Devon Thomas Treadwell | Intellectual Property Law,Naming,Nonprofit,Trademarks | Friday, June 3rd, 2011

The Star Tribune reports on a feud between the Susan G. Komen “Race for the Cure” and small nonprofit also dedicated to fighting breast cancer. In a formal opposition to a trademark registration, Komen claimed that the Minnesota-based group’s name–“Mush for a Cure”–was confusingly similar to its own registered trademark. The all-volunteer sled-dog race fundraiser was only one of dozens of groups earning Komen’s enmity because their name contained “for a cure” or “for the cure.”

Ultimately, Komen dropped its opposition to “Mush for a Cure” and a New York group named “Kites for a Cure” after their stories garnered national attention on NBC News. The USPTO has seen fit to grant “Mush for a Cure” a trademark registration.

What can we learn from this story?

  1. Trademarking a name–and protecting a mark–is becoming increasingly important to nonprofit organizations, who must compete in a weak economy against a growing number of competitors.
  2. While it’s understandable that a nonprofit group would not want to be confused with another–and see its donations unwittingly diverted to another organization–there’s a fine line between prudence and arrogance. Sorry, but “Mush for a Cure” and “Kites for a Cure” are each dissimilar enough from “Race for the Cure” that Komen should never have tried to block the mark. Picking on smaller nonprofit groups makes the deep-pocketed Komen organization appear petty and greedy, damaging its brand far more than the highly unlikely confusion it claimed to fear.
  3. Based on the trademark examiners’ inclination to grant the mark to “Mush for a Cure,” it appears that Komen cannot own “for a cure” or “for the cure.” However, should another “Race for a Cure” or “Race for the Cure” crop up as a competing breast-cancer charitable group, Komen should absolutely act to protect its mark.
  4. Nonprofits can avoid a similar trademark issue by choosing a shorter, less descriptive name–one that doesn’t have a generic, modifying phrase vulnerable to imitation simply by changing the noun in front of it.

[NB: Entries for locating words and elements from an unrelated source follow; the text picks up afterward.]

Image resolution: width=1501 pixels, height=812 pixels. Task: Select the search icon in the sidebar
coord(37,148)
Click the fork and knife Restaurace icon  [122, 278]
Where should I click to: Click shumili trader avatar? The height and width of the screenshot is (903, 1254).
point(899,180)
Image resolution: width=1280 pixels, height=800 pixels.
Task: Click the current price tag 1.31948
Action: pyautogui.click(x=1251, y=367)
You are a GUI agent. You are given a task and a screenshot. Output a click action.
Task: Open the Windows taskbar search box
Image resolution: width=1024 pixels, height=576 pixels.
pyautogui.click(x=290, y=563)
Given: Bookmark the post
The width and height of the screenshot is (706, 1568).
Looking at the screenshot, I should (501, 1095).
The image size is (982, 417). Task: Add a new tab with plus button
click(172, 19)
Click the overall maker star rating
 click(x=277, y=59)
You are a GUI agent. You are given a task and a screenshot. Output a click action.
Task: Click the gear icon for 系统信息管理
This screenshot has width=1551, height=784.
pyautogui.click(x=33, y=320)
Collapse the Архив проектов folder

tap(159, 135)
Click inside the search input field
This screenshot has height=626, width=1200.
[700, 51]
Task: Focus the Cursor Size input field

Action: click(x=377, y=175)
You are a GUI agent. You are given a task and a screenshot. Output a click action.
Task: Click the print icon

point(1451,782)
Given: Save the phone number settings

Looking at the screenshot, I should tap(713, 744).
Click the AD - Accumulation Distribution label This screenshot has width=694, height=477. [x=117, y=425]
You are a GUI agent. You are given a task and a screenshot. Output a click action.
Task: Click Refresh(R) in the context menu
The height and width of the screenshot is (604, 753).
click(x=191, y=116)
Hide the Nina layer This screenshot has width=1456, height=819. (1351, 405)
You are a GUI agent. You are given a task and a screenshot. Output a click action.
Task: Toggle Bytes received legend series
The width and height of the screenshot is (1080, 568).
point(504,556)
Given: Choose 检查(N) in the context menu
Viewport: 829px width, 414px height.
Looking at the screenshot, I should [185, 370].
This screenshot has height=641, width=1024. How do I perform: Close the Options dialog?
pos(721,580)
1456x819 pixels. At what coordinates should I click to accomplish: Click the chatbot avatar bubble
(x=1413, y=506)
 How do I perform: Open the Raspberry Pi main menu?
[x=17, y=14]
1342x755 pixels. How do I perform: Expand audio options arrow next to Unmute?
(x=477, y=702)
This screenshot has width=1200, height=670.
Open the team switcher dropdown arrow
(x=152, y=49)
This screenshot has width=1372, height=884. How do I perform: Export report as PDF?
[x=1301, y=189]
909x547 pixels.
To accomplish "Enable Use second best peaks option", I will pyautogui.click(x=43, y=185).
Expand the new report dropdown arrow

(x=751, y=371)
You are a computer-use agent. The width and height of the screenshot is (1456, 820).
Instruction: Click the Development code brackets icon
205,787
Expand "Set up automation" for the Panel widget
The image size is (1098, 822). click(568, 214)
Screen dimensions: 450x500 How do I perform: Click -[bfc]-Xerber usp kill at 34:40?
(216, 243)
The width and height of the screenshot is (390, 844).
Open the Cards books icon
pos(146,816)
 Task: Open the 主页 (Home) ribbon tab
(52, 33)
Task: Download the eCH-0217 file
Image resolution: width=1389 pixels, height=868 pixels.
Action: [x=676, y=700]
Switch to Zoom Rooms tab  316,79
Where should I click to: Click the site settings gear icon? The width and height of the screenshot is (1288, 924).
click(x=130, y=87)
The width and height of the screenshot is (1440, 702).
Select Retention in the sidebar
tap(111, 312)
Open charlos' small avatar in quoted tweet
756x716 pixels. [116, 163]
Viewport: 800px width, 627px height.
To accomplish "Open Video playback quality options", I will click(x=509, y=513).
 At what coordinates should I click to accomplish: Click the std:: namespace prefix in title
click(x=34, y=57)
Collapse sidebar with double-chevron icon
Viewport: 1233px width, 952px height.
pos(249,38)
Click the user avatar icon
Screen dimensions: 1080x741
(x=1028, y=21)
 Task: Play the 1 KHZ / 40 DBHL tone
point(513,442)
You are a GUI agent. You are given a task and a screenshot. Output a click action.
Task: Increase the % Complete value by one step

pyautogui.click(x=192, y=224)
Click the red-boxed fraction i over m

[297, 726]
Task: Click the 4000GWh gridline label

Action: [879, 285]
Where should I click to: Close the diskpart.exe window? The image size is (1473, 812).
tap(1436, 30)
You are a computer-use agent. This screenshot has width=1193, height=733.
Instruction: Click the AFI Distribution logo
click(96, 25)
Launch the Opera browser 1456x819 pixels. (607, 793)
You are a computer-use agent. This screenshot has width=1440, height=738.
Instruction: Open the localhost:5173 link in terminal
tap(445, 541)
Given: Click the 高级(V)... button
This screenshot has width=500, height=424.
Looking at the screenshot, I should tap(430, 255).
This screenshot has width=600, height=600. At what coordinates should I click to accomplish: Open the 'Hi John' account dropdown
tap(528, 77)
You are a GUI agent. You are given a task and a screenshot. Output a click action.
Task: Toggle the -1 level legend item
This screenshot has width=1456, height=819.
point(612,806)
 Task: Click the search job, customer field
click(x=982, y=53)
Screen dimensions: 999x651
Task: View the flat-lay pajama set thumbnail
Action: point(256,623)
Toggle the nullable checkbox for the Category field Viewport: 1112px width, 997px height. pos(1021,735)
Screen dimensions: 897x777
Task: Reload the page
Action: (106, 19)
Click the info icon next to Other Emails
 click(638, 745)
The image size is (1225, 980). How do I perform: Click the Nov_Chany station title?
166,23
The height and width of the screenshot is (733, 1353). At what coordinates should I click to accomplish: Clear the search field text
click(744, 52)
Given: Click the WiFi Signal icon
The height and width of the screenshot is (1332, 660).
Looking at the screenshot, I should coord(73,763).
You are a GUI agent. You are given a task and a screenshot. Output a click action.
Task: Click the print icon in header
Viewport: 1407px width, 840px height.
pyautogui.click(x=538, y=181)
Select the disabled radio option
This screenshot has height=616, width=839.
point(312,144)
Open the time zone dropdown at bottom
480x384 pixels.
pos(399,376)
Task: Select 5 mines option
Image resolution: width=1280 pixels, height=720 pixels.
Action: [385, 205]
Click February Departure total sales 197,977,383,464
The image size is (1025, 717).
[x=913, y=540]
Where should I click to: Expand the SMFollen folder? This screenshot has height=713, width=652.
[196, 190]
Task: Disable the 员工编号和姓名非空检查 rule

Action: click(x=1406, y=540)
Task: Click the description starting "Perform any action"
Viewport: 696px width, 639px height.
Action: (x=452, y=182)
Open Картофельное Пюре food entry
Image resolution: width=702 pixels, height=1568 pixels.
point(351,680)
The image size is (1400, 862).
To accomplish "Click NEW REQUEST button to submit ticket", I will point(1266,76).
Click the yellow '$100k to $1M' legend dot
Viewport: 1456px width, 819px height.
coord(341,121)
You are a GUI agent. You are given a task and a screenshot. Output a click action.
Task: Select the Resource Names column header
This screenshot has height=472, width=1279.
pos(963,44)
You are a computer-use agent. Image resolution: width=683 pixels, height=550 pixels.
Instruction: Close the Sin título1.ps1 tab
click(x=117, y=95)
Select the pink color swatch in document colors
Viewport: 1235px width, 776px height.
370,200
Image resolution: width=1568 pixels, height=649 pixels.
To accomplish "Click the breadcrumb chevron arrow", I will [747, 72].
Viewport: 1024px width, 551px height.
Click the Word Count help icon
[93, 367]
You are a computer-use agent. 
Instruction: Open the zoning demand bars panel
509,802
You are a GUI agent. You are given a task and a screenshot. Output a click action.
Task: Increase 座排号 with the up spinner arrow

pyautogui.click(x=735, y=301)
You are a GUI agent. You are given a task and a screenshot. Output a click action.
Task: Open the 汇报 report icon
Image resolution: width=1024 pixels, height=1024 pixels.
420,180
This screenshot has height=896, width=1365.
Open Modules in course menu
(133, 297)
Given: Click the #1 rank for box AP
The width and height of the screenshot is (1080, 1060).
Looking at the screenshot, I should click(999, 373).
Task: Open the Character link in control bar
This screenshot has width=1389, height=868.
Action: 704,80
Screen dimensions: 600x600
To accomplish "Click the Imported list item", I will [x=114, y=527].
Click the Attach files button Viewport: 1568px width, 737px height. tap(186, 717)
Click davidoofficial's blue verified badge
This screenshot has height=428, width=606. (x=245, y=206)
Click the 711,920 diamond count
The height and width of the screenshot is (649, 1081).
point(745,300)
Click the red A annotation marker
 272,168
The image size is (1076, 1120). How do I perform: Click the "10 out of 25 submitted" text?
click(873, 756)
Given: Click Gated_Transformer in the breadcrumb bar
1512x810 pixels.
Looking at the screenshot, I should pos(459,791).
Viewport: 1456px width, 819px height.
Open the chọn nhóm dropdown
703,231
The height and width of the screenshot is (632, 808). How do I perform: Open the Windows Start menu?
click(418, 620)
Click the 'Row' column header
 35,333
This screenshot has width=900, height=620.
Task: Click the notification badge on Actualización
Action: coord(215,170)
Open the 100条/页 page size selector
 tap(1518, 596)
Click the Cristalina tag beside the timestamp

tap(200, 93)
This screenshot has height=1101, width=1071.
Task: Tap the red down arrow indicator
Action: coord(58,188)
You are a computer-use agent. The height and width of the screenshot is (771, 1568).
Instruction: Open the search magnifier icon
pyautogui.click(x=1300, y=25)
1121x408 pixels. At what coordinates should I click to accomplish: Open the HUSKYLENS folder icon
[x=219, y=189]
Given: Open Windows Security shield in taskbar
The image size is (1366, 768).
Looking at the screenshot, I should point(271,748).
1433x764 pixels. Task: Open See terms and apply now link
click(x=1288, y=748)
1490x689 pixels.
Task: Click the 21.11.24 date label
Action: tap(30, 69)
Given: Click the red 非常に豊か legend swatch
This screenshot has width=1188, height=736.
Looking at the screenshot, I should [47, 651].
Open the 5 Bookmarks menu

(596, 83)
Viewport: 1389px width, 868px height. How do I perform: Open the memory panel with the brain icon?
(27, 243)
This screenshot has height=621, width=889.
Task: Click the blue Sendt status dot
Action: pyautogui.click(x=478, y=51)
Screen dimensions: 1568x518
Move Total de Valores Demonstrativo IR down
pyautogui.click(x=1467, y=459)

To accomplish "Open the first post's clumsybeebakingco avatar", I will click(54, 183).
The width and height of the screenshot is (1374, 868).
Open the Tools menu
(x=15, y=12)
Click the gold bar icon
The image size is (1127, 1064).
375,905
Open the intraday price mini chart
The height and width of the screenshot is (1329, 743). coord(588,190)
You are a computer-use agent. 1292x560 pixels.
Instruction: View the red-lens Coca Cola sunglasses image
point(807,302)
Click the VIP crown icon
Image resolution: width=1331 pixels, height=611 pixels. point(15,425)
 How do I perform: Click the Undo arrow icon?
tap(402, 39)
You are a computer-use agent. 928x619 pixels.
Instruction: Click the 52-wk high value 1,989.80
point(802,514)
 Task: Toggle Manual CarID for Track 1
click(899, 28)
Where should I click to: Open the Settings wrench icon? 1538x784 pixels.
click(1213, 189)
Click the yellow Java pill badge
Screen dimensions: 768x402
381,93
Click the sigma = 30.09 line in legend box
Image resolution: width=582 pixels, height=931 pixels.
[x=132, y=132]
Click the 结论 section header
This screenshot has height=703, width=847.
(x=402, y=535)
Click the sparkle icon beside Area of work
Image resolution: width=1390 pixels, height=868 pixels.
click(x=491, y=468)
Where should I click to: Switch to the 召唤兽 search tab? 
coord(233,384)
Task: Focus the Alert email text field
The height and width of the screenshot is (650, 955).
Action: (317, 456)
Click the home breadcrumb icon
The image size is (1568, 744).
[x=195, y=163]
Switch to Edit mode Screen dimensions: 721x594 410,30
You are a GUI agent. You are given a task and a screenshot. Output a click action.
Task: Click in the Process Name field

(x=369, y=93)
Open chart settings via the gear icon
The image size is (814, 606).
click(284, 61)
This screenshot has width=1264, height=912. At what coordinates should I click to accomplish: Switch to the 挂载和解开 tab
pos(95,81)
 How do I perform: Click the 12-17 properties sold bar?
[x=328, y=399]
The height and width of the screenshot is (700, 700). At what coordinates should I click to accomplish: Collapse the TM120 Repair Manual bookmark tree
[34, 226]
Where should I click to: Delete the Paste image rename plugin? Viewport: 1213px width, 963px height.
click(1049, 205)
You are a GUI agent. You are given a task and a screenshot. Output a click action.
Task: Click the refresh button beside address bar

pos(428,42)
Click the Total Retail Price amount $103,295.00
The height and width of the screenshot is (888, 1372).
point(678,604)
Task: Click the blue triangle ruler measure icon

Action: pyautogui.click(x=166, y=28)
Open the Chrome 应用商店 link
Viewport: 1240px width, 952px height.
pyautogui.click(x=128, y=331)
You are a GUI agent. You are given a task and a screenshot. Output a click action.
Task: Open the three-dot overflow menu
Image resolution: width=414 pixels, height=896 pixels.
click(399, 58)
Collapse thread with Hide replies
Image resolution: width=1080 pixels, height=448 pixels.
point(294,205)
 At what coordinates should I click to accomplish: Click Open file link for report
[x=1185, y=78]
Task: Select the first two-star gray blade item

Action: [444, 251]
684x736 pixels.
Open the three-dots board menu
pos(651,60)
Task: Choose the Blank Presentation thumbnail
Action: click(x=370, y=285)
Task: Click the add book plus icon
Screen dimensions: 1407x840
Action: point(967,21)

And that last point is good advice for all organizations–for-profit and nonprofit alike–because a shorter, distinctive and creatively unexpected name performs better in a crowded marketplace than a longer descriptive one.


  1. What a hairy situation. I wonder how many people would think that racing, mushing and kiting were all alternative ways to arrive at the cure from the same organization.

    Just looking at the photo of the ribbon-like carabiner grabbed my attention and made me think of Susan G. Komen. I instantly transferred a little credibility of the larger organization to Mush for the Cure without even thinking about it.

    It seems to me that the smaller of the two organizations stand to benefit from the imitation, and Komen has no good options. Point #4 is great advice. Interesting stuff!

    Comment by Josh Braaten — June 3, 2011 @

  2. Yes, and that’s probably why Komen has become so aggressive about its name. They introduced the pink ribbon in 1991, and it was quickly appropriated as the symbol for breast cancer awareness. I don’t know if they attempted to trademark it or not, but use of the pink ribbon proliferated so widely that it is now considered public domain in the U.S. I’m guessing Komen didn’t want that to happen with their name. Sounds like it’s too late now.